Stored data entries:

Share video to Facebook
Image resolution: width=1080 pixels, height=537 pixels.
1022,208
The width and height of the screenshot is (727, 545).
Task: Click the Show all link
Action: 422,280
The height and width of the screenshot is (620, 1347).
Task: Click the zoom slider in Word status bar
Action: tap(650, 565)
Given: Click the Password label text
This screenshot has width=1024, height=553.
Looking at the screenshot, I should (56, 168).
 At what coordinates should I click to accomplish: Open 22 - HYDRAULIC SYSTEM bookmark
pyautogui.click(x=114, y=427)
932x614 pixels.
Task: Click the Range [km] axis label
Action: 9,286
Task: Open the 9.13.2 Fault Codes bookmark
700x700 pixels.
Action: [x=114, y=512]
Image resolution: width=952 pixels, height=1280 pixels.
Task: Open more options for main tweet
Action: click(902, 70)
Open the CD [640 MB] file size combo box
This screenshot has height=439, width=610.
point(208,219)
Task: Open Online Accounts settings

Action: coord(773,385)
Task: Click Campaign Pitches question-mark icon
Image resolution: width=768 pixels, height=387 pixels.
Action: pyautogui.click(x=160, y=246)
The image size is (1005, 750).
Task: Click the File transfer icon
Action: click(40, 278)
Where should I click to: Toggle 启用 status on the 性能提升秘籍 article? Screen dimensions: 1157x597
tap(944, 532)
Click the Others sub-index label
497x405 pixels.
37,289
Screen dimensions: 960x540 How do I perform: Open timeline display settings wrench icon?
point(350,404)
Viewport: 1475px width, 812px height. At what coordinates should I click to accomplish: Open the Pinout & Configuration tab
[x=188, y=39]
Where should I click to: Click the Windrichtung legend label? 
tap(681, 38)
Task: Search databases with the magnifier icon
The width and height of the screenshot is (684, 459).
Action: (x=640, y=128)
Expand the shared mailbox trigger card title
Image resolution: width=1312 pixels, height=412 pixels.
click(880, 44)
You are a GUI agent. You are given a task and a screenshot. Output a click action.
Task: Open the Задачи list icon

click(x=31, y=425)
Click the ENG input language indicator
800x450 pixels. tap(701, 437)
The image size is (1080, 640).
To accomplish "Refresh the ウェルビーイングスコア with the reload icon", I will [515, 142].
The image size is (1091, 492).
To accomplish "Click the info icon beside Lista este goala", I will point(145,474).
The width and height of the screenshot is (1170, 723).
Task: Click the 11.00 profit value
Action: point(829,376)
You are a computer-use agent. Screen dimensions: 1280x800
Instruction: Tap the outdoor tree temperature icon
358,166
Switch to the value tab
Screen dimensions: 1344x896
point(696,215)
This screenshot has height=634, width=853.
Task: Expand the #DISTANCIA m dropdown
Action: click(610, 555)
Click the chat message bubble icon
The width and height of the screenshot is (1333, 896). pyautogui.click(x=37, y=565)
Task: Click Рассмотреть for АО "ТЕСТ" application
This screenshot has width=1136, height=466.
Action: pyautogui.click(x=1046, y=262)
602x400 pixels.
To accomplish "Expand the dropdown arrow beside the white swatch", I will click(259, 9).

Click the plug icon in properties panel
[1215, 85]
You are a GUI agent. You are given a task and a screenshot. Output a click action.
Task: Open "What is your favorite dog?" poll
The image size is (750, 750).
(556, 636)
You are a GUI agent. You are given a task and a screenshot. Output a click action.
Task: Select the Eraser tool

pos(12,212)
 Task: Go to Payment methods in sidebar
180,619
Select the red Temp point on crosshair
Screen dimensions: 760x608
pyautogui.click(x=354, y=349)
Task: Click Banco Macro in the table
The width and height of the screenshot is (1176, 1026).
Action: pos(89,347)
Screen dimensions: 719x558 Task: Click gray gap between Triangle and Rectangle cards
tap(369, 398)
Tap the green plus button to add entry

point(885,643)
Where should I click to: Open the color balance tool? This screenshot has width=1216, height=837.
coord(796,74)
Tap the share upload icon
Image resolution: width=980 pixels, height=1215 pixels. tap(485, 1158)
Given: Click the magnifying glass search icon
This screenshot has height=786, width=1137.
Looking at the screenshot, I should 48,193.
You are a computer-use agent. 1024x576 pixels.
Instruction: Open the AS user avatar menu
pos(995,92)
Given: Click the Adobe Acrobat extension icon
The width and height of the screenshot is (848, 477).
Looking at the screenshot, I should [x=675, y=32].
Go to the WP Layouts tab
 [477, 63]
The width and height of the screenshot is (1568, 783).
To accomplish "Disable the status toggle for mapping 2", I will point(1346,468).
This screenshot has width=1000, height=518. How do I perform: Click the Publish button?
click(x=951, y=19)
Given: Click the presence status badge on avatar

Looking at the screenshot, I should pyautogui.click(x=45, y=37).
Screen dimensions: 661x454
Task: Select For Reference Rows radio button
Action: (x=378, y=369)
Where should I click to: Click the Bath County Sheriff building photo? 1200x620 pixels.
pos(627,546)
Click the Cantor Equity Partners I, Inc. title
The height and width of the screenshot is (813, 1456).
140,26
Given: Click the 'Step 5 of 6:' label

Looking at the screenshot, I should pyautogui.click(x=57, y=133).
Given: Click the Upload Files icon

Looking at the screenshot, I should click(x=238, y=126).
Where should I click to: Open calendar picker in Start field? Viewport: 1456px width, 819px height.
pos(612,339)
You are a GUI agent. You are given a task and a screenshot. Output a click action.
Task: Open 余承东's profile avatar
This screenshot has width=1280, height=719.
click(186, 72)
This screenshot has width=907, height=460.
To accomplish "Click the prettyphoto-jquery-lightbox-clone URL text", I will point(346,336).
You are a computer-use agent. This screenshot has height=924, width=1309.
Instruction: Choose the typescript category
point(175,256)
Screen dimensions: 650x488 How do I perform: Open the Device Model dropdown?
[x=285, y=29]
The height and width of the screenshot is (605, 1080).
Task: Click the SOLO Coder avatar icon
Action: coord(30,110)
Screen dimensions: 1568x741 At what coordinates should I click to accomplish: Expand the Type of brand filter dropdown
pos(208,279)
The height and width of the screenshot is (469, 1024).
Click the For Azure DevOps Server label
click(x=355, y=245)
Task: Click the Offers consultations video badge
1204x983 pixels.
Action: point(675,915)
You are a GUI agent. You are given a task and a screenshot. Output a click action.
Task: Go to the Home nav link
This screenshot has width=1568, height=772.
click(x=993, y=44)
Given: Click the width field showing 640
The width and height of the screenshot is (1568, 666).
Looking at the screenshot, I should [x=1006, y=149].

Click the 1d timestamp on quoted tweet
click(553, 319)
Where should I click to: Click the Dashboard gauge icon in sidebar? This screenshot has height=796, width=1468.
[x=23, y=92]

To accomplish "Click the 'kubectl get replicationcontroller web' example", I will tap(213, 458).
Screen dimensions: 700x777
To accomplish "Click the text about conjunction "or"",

### Task goal
In the entries above, which lines hold the string "video"? Report all of them.

### Task result
Share video to Facebook
Task: Click the Offers consultations video badge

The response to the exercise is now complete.